16\. Take better care of your customers -- Apple support is pretty good,
especially if you can get to a store

26\. If you sell it, make it -- Their supply chain integration and control is
impressive today

38\. Make it easier for ISVs to make applications -- The app store and the
development ecosystem is important for apple

50\. Give Steve Jobs as much authority as he wants in new product development
-- This paid off hugely

53\. Recharge your strategy for Europe -- Apple is a very global company and
is pushing into lots of markets

59\. Invest heavily in Newton technology -- Apple parked that particular
project, but the iPhone and iPad followed

Some clearly joke entries, and some misses and terrible ideas, but definitely
some interesting insights as well.

------
gambiter
> 31\. Build a PDA for less than $250 that actually does something: a)
> cellular email b) 56-channel TV c) Internet phone.

Here, here! If it's a measly 55-channel toy, I'm sending it back.

------
wyldfire
> 97\. Have Pixar make 3001, A Space Odyssey, with HAL replaced by a Mac.

Kinda like Wall-E's charge-cycle-complete boot sound and EVE's iPod-inspired
design.

------
pdxgene
I remember reading this in 1997, about a year after I switched from the awful
Mac Performa that I had used in college and dragged out west with me to the
first in a series of increasingly uninspiring beige WinTel boxes. It would be
nine years before I switched back.

It's really easy to engage in hindsight-powered analysis.
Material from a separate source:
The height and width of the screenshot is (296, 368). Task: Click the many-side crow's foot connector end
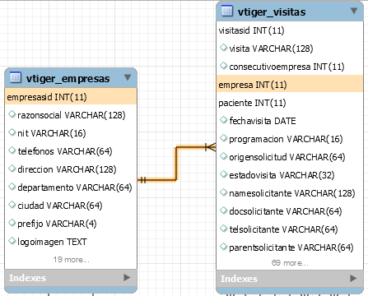point(211,147)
This article seemed
perfectly reasonable at the time.

------
molmalo
There are some very interesting things here... Some jewels that proved to be
very accurate, and some that were way off... But i think that the positive
ones are winning...

#1 - Foxconn.

#2 - OSX for computers, iOS -> iPhone, iPad, AppleTv

#3 - Debatable, but one could argue that Apple Store did this at first

#4 - Steve Jobs listed in [http://en.wikipedia.org/wiki/One-
dollar_salary](http://en.wikipedia.org/wiki/One-dollar_salary)

#5 - iPhone #, iPad #, but not related with speeds, besides of "greater
number, greater speed"

#7 - Apple Stores

#8 - 1998. I still remember the ad with Shes A Rainbow

#10 - Well, they did build an enormous image.
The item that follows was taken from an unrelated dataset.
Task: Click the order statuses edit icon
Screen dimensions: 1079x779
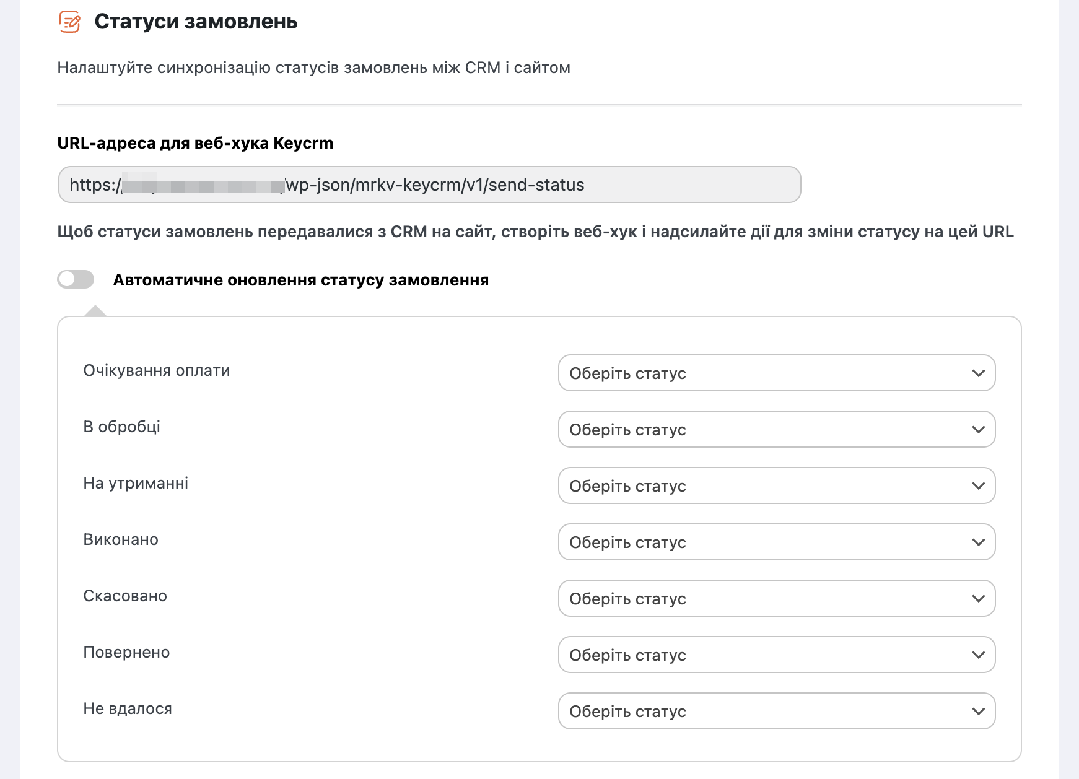Action: click(x=69, y=22)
#9, #11, #12 - Or... do just the opposite xD

#13 - Hello, I'm a PC.

#14 - Again, 1998. G3, and everything that came next...

#15 - Say Hello to China!

#16 - YMMV :)

#17, #18 - This will contradict the next one. A corporate won't buy based on
fanaticism (at least in theory... I hope...)

#19 - They did what they could, with what was available back then.

#21 - With this item and #31... I really don't know what to think...

#22 - #24 - No, no, no.

#25 - Portables and mobile! That was the future back then. And they did...
eventually. # 26 - Here comes China again!

#27 - Or... make it _expensive_... I mean... _exclusive_

#30 - Secure the hearts and wallets of college students, OK. But with
marketing.

#31 - What kind of advice is this?? That will NEVER, EVER work, cellular
email? _Internet Phone_ ??? ... Oh.. wait.

#32 - Always start with: We have sold X number of Y!

#34 - Done.

#36 - Hello iBook

#37 - Ok. Hello OSX

#39 - Easier said than done. Tech was not there yet. But eventually...

#40-43 - It didn't matter.

#44 - Or just buy someone who does... Hello Siri

#47 - New upgrade path: just buy the new device.

#50 - Give Steve Jobs as much authority as he wants -> OK!

#51 - Speak with both, but mostly to the consumer, yes. (through ads, and paid
journalists...) #53 - And sell everything from Ireland!

#54 - Ok

#59 - You can't have #15 (dump newton) and this (invest heavily in newton
technology)... choose one. One could say Apple choose #59.

from here, a lot of the items seem like jokes...

#60 - Again, contradicting with previous items.

#63 - Ok. #70 - Ok! #76 - Ok, and bye bye PowerPC Eventually.

#94 - Maintain differentiation between Wintel and Apple... Even when using
intel technologies, _we are not a PC_.

#95 - Hello, I'm a Mac.

#101 - Bingo!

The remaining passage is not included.